§ Task item
Copy the items below without any change, starting at the first line of the items and stopping after the line that contains "Looking at the image, I should click on (406, 92).".

Content starts

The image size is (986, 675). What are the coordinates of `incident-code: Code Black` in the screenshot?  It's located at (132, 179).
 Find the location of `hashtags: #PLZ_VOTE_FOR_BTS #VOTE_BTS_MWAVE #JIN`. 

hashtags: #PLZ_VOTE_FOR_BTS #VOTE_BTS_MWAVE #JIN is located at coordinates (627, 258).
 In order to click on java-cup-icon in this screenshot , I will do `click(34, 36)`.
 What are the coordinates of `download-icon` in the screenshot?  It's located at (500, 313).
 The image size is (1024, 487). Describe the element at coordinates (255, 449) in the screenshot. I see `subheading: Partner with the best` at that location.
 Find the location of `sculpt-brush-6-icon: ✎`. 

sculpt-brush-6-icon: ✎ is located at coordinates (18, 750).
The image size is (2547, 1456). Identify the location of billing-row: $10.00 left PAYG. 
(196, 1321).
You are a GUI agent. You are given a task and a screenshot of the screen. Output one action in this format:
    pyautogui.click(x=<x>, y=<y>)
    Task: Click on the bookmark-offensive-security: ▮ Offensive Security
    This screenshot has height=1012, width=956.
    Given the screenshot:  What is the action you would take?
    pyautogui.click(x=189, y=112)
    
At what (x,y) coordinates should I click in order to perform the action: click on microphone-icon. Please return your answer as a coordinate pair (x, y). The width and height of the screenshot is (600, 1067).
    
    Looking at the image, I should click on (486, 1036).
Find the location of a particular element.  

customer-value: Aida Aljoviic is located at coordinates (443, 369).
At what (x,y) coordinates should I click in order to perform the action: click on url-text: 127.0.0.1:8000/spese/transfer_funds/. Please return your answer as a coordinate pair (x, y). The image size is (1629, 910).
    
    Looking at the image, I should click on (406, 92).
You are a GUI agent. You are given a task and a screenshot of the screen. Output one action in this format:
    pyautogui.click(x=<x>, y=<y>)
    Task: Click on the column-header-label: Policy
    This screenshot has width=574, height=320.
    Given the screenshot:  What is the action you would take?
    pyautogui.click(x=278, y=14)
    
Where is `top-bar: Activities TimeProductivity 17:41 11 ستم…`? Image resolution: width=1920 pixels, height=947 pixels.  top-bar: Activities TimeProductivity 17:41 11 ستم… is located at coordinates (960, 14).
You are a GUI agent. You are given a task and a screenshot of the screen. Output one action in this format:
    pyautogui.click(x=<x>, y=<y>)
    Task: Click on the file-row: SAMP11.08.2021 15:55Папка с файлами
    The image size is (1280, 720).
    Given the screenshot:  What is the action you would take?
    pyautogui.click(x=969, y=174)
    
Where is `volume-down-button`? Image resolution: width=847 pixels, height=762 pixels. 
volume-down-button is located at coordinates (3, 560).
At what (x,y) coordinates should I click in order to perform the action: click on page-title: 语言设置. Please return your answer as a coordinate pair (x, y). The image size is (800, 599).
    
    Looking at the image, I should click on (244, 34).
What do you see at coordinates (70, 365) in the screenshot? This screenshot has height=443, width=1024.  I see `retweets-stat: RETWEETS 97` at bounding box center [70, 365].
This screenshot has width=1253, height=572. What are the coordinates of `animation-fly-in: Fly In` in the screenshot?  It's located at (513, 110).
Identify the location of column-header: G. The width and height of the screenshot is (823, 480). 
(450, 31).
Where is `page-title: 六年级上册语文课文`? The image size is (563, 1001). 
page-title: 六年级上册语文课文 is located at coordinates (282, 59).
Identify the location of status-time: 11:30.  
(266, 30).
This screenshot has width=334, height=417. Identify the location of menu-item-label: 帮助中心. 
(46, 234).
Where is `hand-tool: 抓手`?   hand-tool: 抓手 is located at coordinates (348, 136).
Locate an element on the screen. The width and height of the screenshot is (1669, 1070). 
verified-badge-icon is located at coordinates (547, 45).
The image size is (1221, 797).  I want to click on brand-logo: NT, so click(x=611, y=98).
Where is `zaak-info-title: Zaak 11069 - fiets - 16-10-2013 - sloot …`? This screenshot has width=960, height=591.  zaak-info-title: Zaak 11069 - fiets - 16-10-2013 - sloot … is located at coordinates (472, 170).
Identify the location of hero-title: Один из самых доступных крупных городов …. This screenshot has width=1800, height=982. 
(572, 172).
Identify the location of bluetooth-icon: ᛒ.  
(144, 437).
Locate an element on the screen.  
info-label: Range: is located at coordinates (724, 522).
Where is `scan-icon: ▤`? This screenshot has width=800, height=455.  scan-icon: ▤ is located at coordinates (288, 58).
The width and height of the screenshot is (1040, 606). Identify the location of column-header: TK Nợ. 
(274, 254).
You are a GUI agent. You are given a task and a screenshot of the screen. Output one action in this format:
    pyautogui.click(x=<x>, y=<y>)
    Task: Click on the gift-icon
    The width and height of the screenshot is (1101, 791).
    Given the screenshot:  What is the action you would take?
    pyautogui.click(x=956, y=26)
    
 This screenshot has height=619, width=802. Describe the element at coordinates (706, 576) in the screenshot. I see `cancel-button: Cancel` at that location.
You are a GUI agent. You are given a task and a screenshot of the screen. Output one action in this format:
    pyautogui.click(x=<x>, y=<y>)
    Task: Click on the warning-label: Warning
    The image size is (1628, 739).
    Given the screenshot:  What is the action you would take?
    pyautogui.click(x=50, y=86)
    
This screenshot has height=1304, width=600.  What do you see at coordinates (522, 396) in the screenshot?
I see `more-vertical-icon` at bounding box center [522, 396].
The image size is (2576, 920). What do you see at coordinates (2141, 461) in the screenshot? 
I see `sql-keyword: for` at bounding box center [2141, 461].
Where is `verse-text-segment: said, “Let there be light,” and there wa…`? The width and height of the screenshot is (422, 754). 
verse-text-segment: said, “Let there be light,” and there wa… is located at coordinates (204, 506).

Content ends

§ Exercise answer
The image size is (986, 675). What are the coordinates of `incident-code: Code Black` in the screenshot?  It's located at (132, 179).
 Find the location of `hashtags: #PLZ_VOTE_FOR_BTS #VOTE_BTS_MWAVE #JIN`. 

hashtags: #PLZ_VOTE_FOR_BTS #VOTE_BTS_MWAVE #JIN is located at coordinates (627, 258).
 In order to click on java-cup-icon in this screenshot , I will do `click(34, 36)`.
 What are the coordinates of `download-icon` in the screenshot?  It's located at (500, 313).
 The image size is (1024, 487). Describe the element at coordinates (255, 449) in the screenshot. I see `subheading: Partner with the best` at that location.
 Find the location of `sculpt-brush-6-icon: ✎`. 

sculpt-brush-6-icon: ✎ is located at coordinates (18, 750).
The image size is (2547, 1456). Identify the location of billing-row: $10.00 left PAYG. 
(196, 1321).
You are a GUI agent. You are given a task and a screenshot of the screen. Output one action in this format:
    pyautogui.click(x=<x>, y=<y>)
    Task: Click on the bookmark-offensive-security: ▮ Offensive Security
    This screenshot has height=1012, width=956.
    Given the screenshot:  What is the action you would take?
    pyautogui.click(x=189, y=112)
    
At what (x,y) coordinates should I click in order to perform the action: click on microphone-icon. Please return your answer as a coordinate pair (x, y). The width and height of the screenshot is (600, 1067).
    
    Looking at the image, I should click on (486, 1036).
Find the location of a particular element.  

customer-value: Aida Aljoviic is located at coordinates (443, 369).
At what (x,y) coordinates should I click in order to perform the action: click on url-text: 127.0.0.1:8000/spese/transfer_funds/. Please return your answer as a coordinate pair (x, y). The image size is (1629, 910).
    
    Looking at the image, I should click on (406, 92).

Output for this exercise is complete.